== Action item ==
Please reproduce all of the entries exactly, without omitting any.

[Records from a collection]
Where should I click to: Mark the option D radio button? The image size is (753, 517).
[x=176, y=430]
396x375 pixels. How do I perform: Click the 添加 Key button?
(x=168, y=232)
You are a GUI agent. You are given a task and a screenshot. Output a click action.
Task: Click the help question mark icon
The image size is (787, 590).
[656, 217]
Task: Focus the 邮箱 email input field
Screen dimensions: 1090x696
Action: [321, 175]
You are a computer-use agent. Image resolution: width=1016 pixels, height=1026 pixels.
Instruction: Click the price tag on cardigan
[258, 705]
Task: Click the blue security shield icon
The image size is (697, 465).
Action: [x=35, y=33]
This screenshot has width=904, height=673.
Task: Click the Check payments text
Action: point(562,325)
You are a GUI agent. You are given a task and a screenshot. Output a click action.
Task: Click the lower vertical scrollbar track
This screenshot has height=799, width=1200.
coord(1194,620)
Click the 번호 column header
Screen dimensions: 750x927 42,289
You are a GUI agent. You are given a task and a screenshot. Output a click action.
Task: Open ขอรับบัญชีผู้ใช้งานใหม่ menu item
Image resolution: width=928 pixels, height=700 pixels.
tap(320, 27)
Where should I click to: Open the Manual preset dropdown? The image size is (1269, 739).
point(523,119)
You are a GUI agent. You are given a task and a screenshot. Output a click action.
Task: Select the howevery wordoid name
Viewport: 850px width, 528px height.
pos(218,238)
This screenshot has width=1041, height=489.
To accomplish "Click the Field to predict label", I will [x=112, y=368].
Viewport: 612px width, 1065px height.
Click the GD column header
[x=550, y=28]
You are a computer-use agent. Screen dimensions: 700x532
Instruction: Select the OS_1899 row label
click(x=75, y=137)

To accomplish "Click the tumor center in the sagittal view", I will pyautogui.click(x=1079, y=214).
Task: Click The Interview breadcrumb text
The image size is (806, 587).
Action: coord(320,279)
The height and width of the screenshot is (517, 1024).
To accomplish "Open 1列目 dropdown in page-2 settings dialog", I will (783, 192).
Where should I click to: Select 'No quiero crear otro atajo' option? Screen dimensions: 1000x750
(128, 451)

== Exercise output ==
Where should I click to: Mark the option D radio button? The image size is (753, 517).
[x=176, y=430]
396x375 pixels. How do I perform: Click the 添加 Key button?
(x=168, y=232)
You are a GUI agent. You are given a task and a screenshot. Output a click action.
Task: Click the help question mark icon
The image size is (787, 590).
[656, 217]
Task: Focus the 邮箱 email input field
Screen dimensions: 1090x696
Action: [321, 175]
You are a computer-use agent. Image resolution: width=1016 pixels, height=1026 pixels.
Instruction: Click the price tag on cardigan
[258, 705]
Task: Click the blue security shield icon
The image size is (697, 465).
Action: [x=35, y=33]
This screenshot has width=904, height=673.
Task: Click the Check payments text
Action: point(562,325)
You are a GUI agent. You are given a task and a screenshot. Output a click action.
Task: Click the lower vertical scrollbar track
This screenshot has height=799, width=1200.
coord(1194,620)
Click the 번호 column header
Screen dimensions: 750x927 42,289
You are a GUI agent. You are given a task and a screenshot. Output a click action.
Task: Open ขอรับบัญชีผู้ใช้งานใหม่ menu item
Image resolution: width=928 pixels, height=700 pixels.
tap(320, 27)
Where should I click to: Open the Manual preset dropdown? The image size is (1269, 739).
point(523,119)
You are a GUI agent. You are given a task and a screenshot. Output a click action.
Task: Select the howevery wordoid name
Viewport: 850px width, 528px height.
pos(218,238)
This screenshot has width=1041, height=489.
To accomplish "Click the Field to predict label", I will [x=112, y=368].
Viewport: 612px width, 1065px height.
Click the GD column header
[x=550, y=28]
You are a computer-use agent. Screen dimensions: 700x532
Instruction: Select the OS_1899 row label
click(x=75, y=137)

To accomplish "Click the tumor center in the sagittal view", I will pyautogui.click(x=1079, y=214).
Task: Click The Interview breadcrumb text
The image size is (806, 587).
Action: coord(320,279)
The height and width of the screenshot is (517, 1024).
To accomplish "Open 1列目 dropdown in page-2 settings dialog", I will (783, 192).
Where should I click to: Select 'No quiero crear otro atajo' option? Screen dimensions: 1000x750
(128, 451)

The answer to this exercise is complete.